Apart from money bills, which can go through the Senate under the cover of the reconciliation process, none of the radical green terror or soak-the-rich tax measures from the Biden-Sanders unity platform will be adopted. But with tactical incompetence, the Democratic congressional managers appear to be showing that they are likely to present these radical bills to appease the far Left members of their party. This will yield rising anger from the Left when the bills are not adopted while giving the Trump-led Republicans every opportunity to relentlessly hammer the Democrats’ program before an electorate that is already demonstrating fractiousness at the failure of the administration to do anything to help young Americans return to school.
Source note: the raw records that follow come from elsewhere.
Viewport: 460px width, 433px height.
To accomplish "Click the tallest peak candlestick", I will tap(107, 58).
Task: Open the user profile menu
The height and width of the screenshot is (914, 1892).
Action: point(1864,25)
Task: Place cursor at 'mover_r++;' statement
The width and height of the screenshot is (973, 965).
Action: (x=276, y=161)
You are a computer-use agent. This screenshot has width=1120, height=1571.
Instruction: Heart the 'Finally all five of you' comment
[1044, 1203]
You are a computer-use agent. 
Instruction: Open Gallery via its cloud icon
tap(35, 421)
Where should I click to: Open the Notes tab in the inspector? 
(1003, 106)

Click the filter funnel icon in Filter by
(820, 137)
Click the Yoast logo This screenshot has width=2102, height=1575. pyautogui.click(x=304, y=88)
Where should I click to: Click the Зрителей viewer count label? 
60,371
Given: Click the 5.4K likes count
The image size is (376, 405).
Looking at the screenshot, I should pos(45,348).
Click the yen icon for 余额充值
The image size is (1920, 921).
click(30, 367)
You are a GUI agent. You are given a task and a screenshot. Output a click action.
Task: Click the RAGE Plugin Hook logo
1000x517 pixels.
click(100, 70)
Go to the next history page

The green terror goes far beyond what Americans wish or will tolerate and the Keystone XL pipeline cancellation gives the merest foretaste of the pushback that is coming. After all, eco-compliance costs mount to American businesses. Perhaps thousands of people will be hurled into unemployment with the breezy comments of climate czar John Kerry that they can make solar panels instead. Since Kerry subscribes to the theory that failure to approach carbon emission neutrality in the next nine years will endanger all human life, this is a landmine waiting for the Democrats to step on it.

But there is an even more imminent disaster on the horizon for America: the southern border. It is already a crisis out of control and the new administration is about to receive all the opprobrium of setting up the  “cages” along with the blame for undoing the Trump administration’s efforts to curve illegal immigration. Those measures, along with Trump's enterprise zones and tax stimulus, enabled rapid progress in minority incomes and a rich reward for the former president in African-American and Latin American votes last November. Another Democratic disaster in the making is police reform, which has no chance of being adopted in the Senate but will fuel the argument that racism in the country’s police forces is the reason why an inordinate number of African-Americans are killed or wounded by police. The real problem is that African-Americans are 23 percent of the population of Chicago, 33 percent in New York City, and 9 percent in Los Angeles. They commit respectively 75, 80, and 50 percent of the crimes in those cities. Trump’s answer to that problem was to focus on job creation and elimination of unemployment.    

Biden’s one great success has been that he has answered the country’s desire for a quieter time. Trump was simply too exhausting even for his followers; he was constantly in the face of the country, all day and on Twitter all night. As he said in interviews for Fox News following his CPAC speech, he doesn’t mind not being on Twitter and is happy with a less strenuous life. He has assembled a colossal following which surpasses those of previous presidents. He only has to give major speeches eight or ten times a year to maintain his position as the unchallengeable leader of the Republicans and to wait for the hare-brained nostrums of the Democrats and the quavering irresolution of the new president to stir considerable nostalgia for his presidency.

All discernible indications at this point are that the Republicans will benefit from at least the average sizable midterm congressional gains and that Trump will succeed in afflicting the country with an unshakable case of buyer’s remorse.

Conrad Black is a writer and former newspaper publisher whose most recent book is Donald J. Trump: A President Like No Other. He is Chairman Emeritus of the National Interest.